Before I learned to use clay properly, I made a small solid clay figure. Thinking it needed an armature, I formed it around some coat hanger wire, but, of course, as the clay shrank around the wire, it cracked.

When at last I learned to properly use clay and to throw on the wheel, I began to make various sculptural shapes from thrown pieces and join them together, as with the eye, horse and coil, and later triffid. Even Madonna was thrown first and altered.

Another sculptural technique was cutting solid slabs of clay into shapes and joining them together in various ways, as with palace and castle.

Wishing to build larger pieces, to overcome clay’s lack of tensile strength, I tried sandwiching nylon mesh (crinoline material) between two thin slabs of clay. The conductor, cosmic snail, torso and easter head were made using this method.

Around 1981, I acquired an extruder, which allowed me to make long, hollow tubes of clay, the shapes and sizes of which depended on dies that I carved into flat steel circles.
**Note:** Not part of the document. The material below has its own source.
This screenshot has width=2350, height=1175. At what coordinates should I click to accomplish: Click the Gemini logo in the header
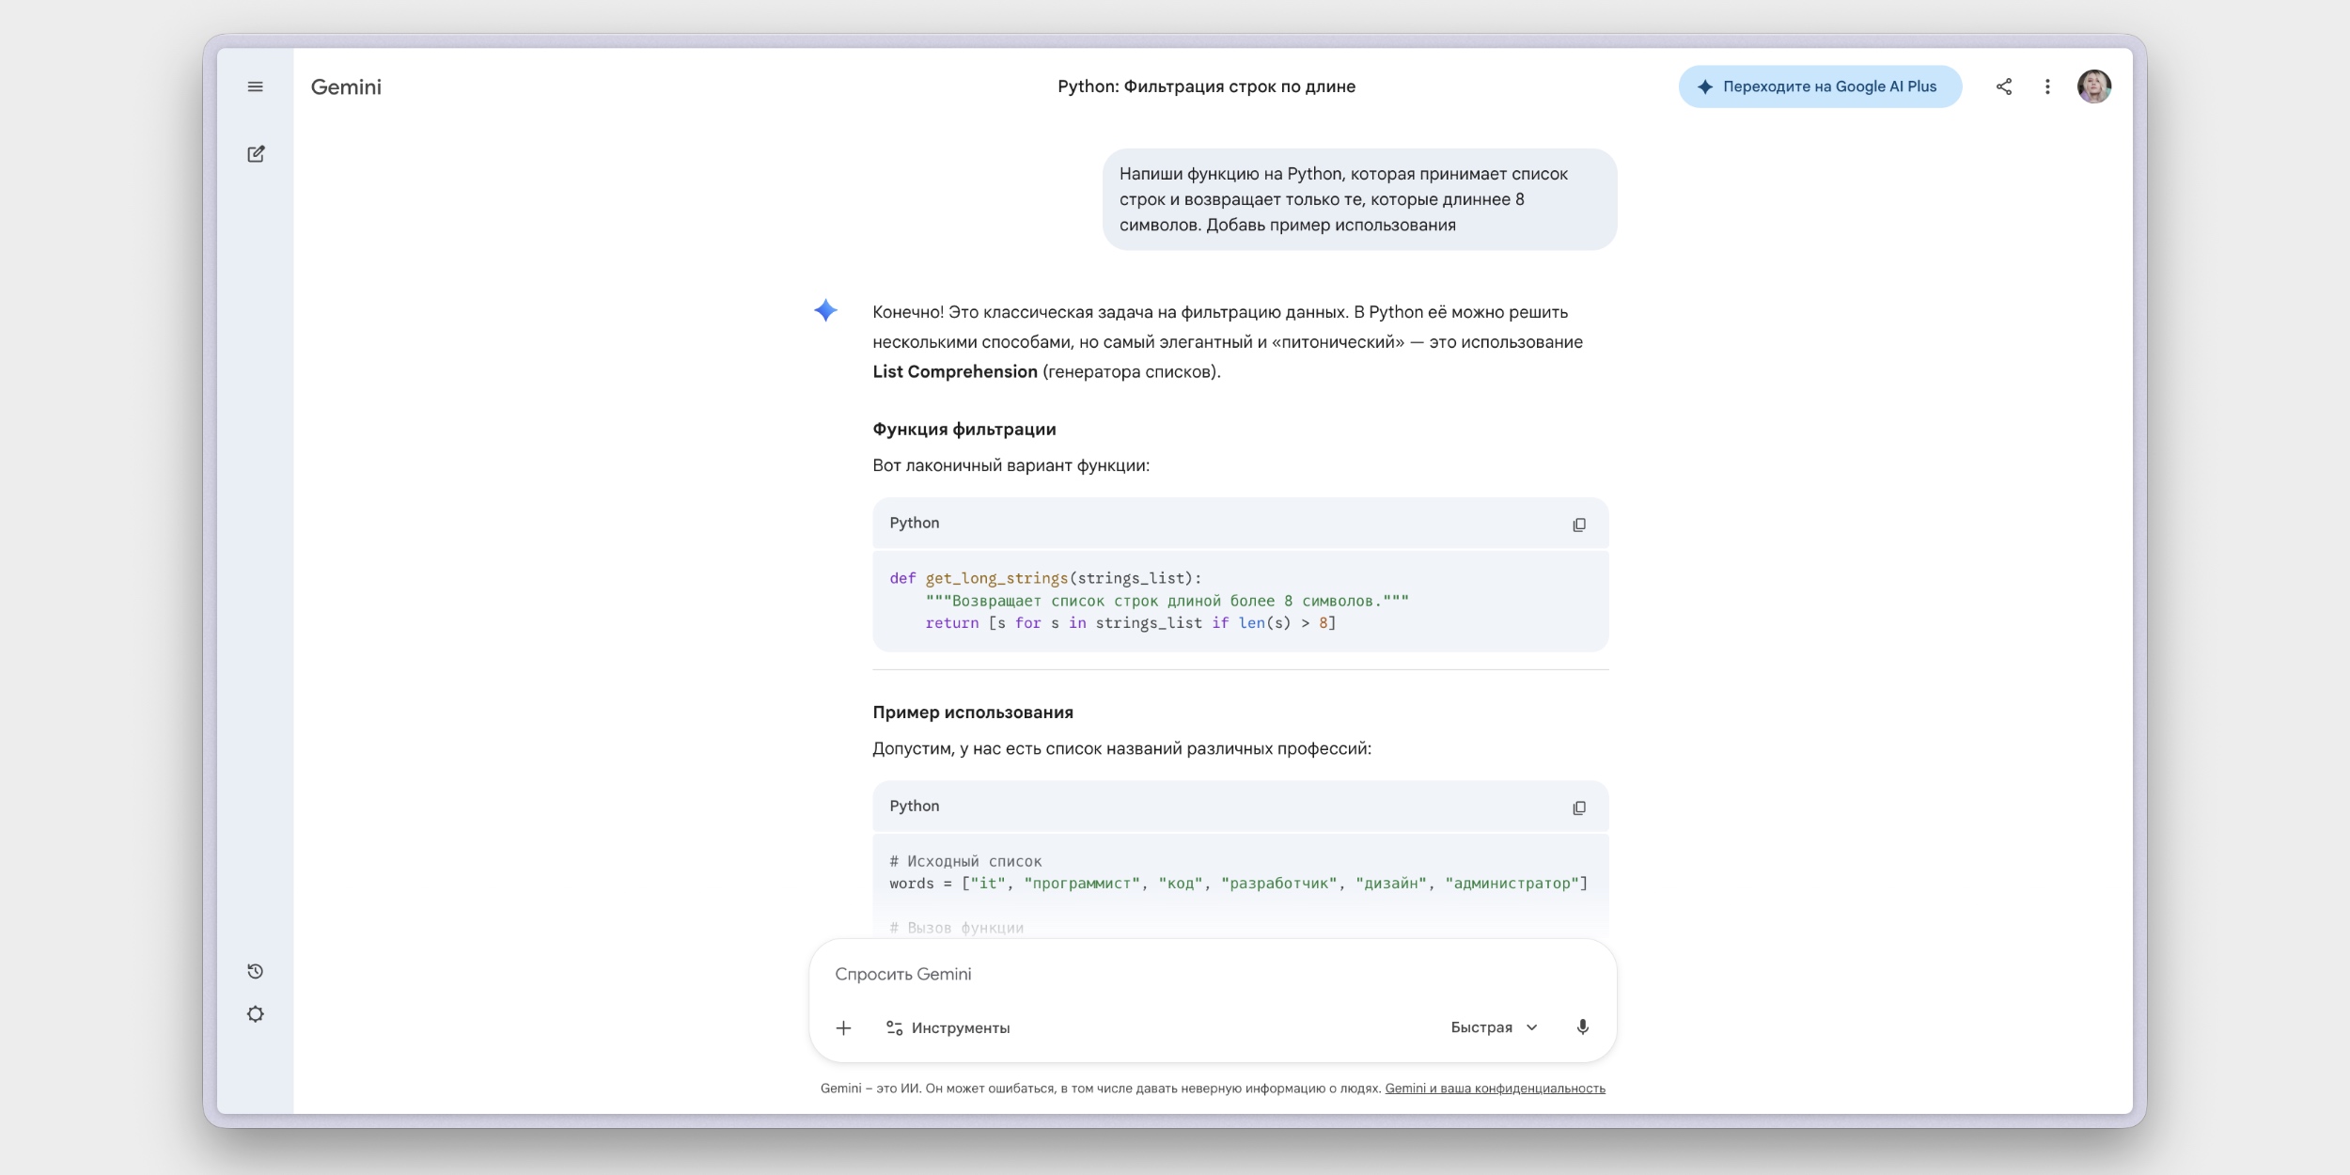pyautogui.click(x=345, y=86)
Two examples of pieces made from extruded clay are tube assemblage and bridges, all pictured below.

cry to the stars, 1963, first try with clay, using a wire armature, 15 cm long, ∆04

madonna, 1975, thrown and altered iron rich clay, 27 cm h, ∆10. This piece, I must admit, is a copy from memory of a similar piece made by my good friend, Jim Marshall, the famous Medicine Hat clay-brick muralist and artist.

eye, 1975, thrown closed form assembled on a cylinder, 62 cm h, glazed stoneware, ∆10. Among my very first sculptural attempts with thrown elements.

coil, 1975?. First you throw two or more closed tubes on the wheel, then you cut each in cross-section, lay one on top and join them, enclose the ends, dry and fire. This one was unglazed in high iron clay, ∆10.

horse, 1975, wheel thrown tubes altered and joined, 41 cm h, glazed iron rich clay, ∆10.

open tower, 1975, assembled clay slab pieces, 36 cm h, unglazed ∆5.

fence, 54 cm long, tall closed forms attached in a row, iron oxide wash, unglazed, fired to ∆10.

huffalump, 1975?, 63 cm long, five thrown closed forms, joined with small thrown cups, white glaze, ∆10.

huffalump, 1976? I was thinking of Whale backbones. My daughter and her husband have this piece decorating their back yard in Stratford.

triffid, 1976, assembled thrown tubes and balls, 42 cm h, iron glaze, ∆10.

conversation, 1975, two pieces, apx. 100 cm high, slab-coiled unglazed stoneware, fired to ∆5, mounted on wooden bases.

conductor, 1975, slab-coiled stoneware, 115 cm h, iron oxide rub to emphasize texture, ∆5.

conductor, left, 1975, stoneware, slab/coiled, 115 cm h, iron oxide rub, ∆5

crack in the cosmic snail, 1975, slab-coiled, plastic mesh-reinforced clay, 120 cm h, unglazed ∆5.

crack in cosmic snail, left side, 1975, mounted on a wooden base.

torso, 1978 (private collection), clay, fig. 89 cm h, ∆5, mounted on steel & concrete base.

palace, 1981, made during a workshop at the Banff Centre. Thick slabs of textured clay assembled vertically, oxide rub, ∆5.

castle, 1981 (made during a Banff workshop), assembled clay slab pieces, 54 cm h, unglazed, ∆5.  (❋)

easter head, 1981, slab-coiled stoneware, 135 cm h, black glaze, ∆5.

tube assemblage, 1981, 39 cm long, extruded stoneware, clear glaze, ∆10. Exploring extrusions.

bridges, 1981, 48 cm wide, extruded stoneware, clear glaze, ∆10. Many shapes can be extruded, even ribbons.